Complex, technical or pompous writing does not convey ideas quickly – readers have to battle to make sense of what is written. Writing plainly means using words and structures that your audience can quickly understand. (Knowing your audience is vital – when writing for technical readers you may use terms that lay people would call jargon.)

Writing plainly using familiar words and simple structures is not dumbing down. It helps less able readers to understand, and helps more able readers to read faster.


Claiming something is written plainly does not make it so

I came across this sentence recently:

The text provides, in plain English, an overview of what is necessary to give effect to a valid advanced care directive, and through illustrative and contemporary examples, enhances our understanding of the importance of “planning ahead”.

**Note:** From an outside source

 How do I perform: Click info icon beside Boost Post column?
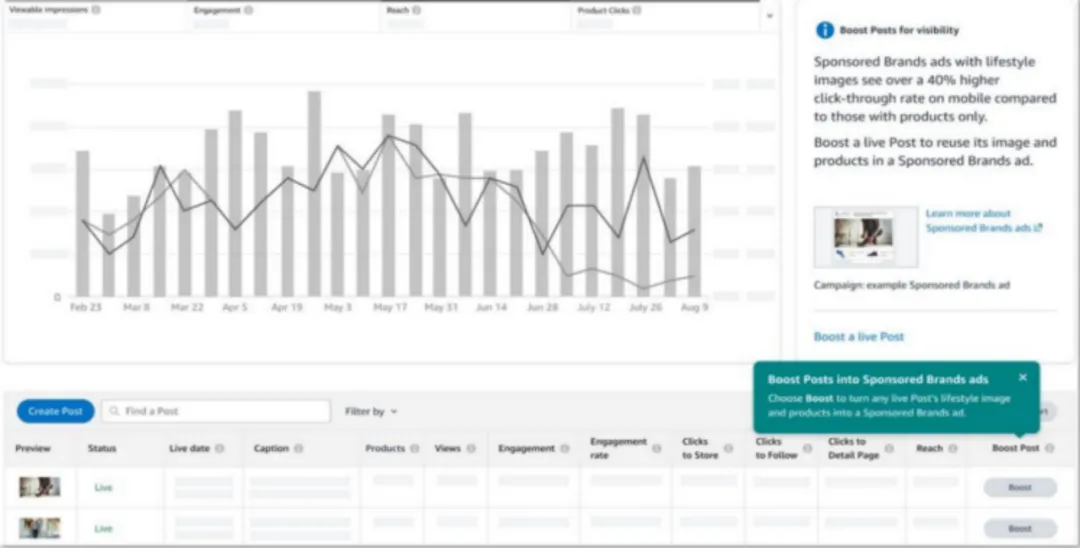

I don’t think many plain language professionals would say this is plainly written, despite the claim. When you have written plainly, you do not need to tell people you have done so – it will be obvious to your readers. They will be engaging with your ideas, not your writing. (reminds me of one of my other guiding principles: Never trust anyone who has to say “Trust me”.)

Some particular problems:

  • ‘to give effect to’: This is an uncommon and somewhat pretentious phrase, likely to put many readers off. Its use is unclear – it has the immediate sense of ‘how to write an advanced care directive’, but the literal meaning is ‘when your advanced care directive becomes operational’.
  • ‘an overview of what is necessary’: Too wordy.
  • ‘enhances our understanding of the importance of’: Too wordy.
  • ‘illustrative and contemporary’: Big words where small ones will do.
  • Many ideas in a sentence that is too long. As a rule of thumb: one point, one sentence.

A possible rewrite:

This booklet explains how to make an advanced care directive. The examples show how planning ahead is very important.

Can you provide a better rewrite? I’ll leave this post open for comments for a while.